> _REQUIRED WORK_
Below are entries. Copy exactly the lines running from the line that holds "Image resolution: width=1258" to the line that holds "Pick the yellow", with both ends included.

> _TASK INPUT_
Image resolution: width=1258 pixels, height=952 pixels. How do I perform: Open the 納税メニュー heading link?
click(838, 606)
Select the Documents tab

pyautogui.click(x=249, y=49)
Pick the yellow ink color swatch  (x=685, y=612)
==
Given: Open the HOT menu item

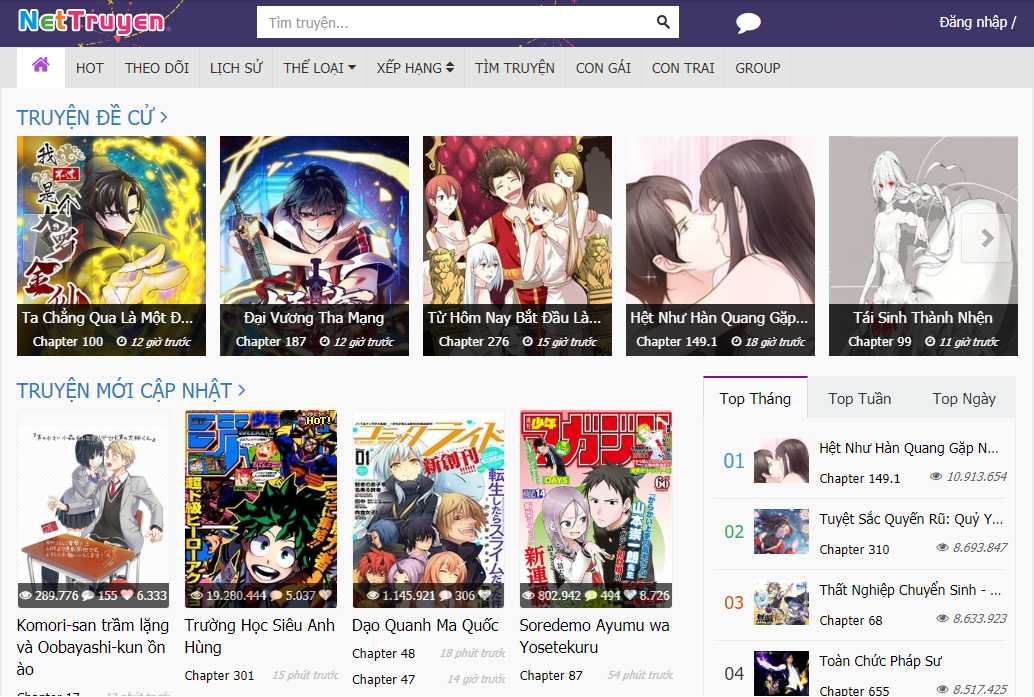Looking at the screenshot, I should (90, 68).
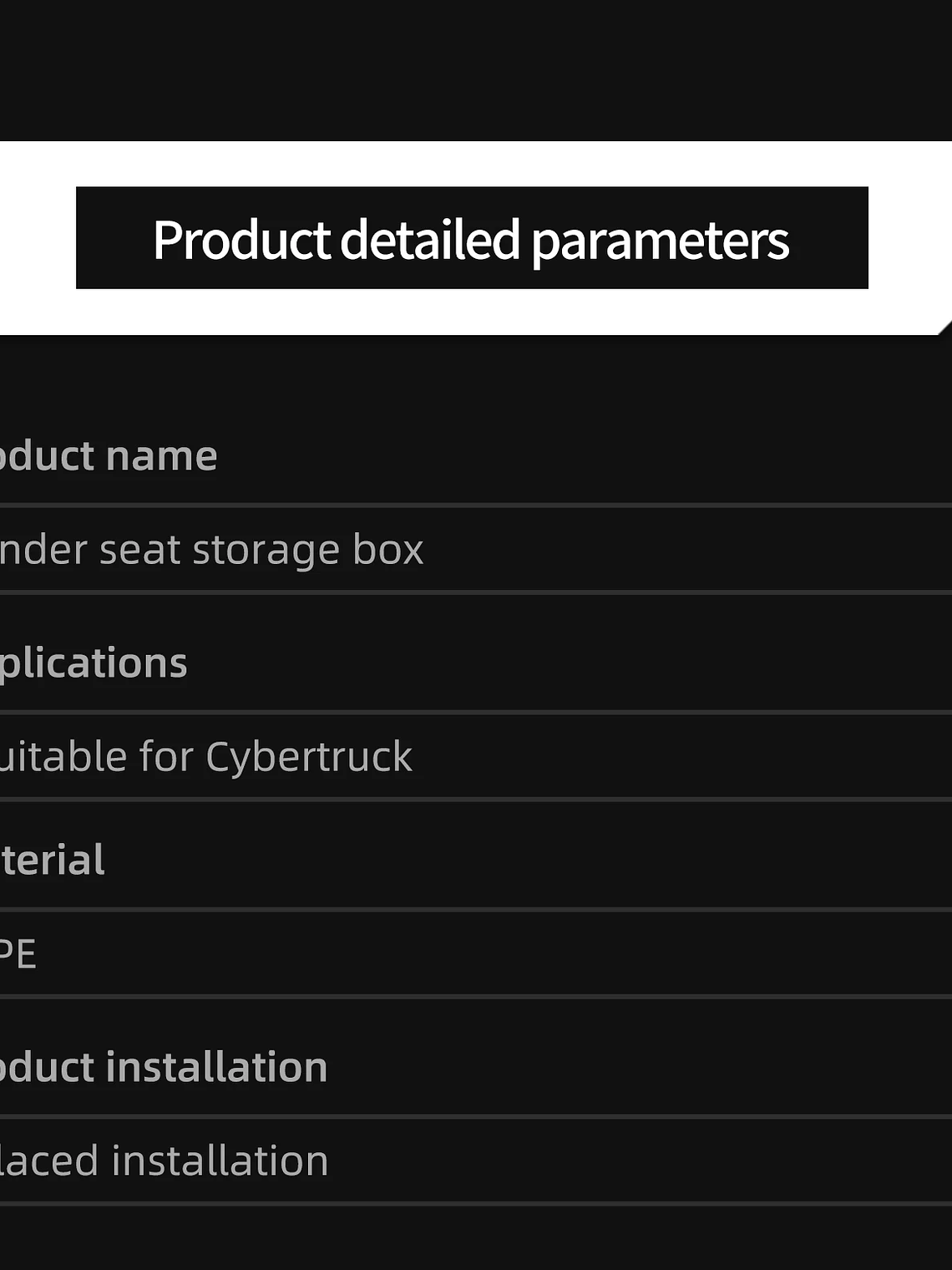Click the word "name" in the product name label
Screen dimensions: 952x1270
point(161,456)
==
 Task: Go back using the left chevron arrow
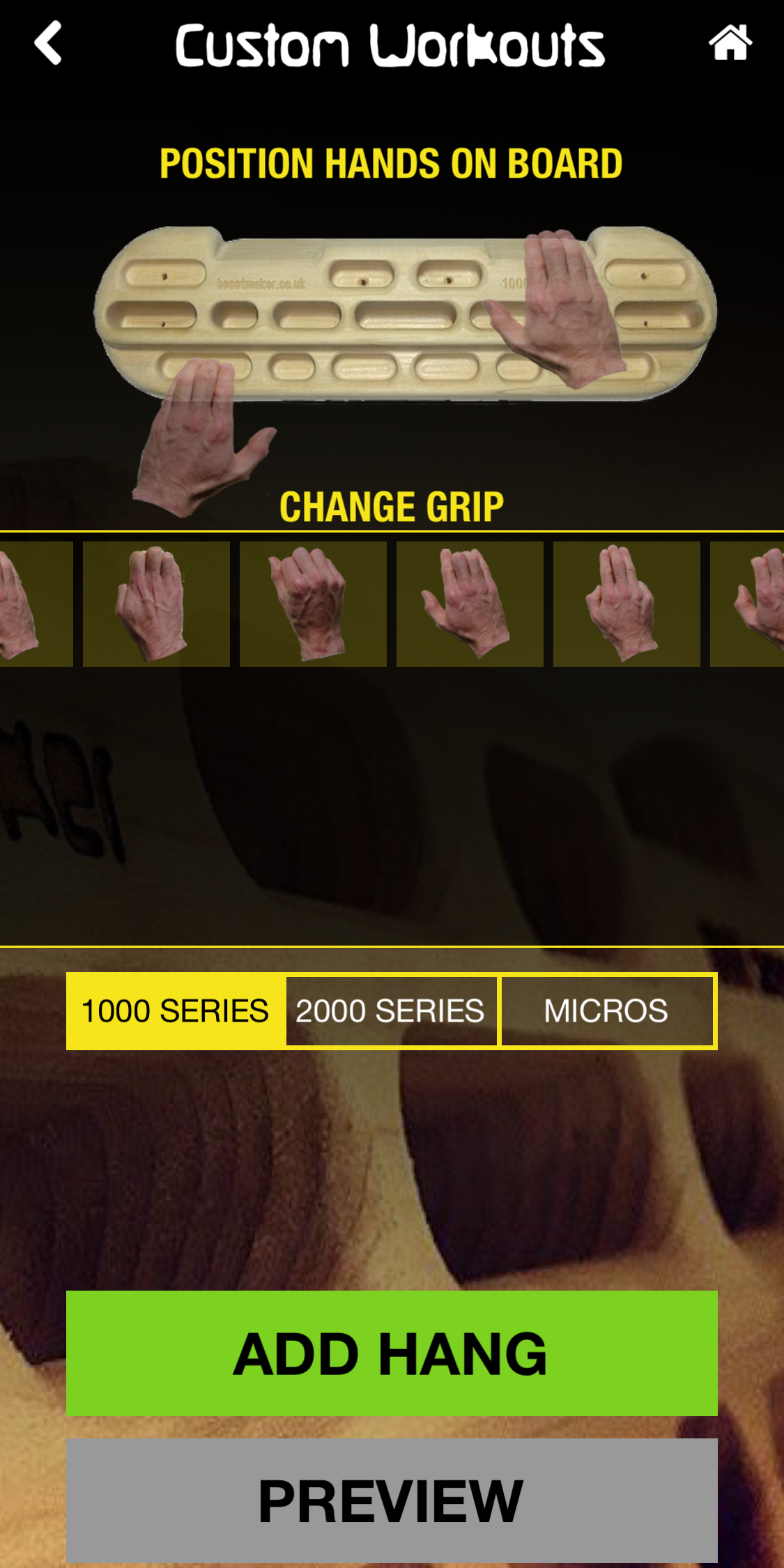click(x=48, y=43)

> _TASK RESULT_
Image resolution: width=1258 pixels, height=952 pixels. How do I perform: Open the 納税メニュー heading link?
click(838, 606)
Select the Documents tab

pyautogui.click(x=249, y=49)
Pick the yellow ink color swatch  (x=685, y=612)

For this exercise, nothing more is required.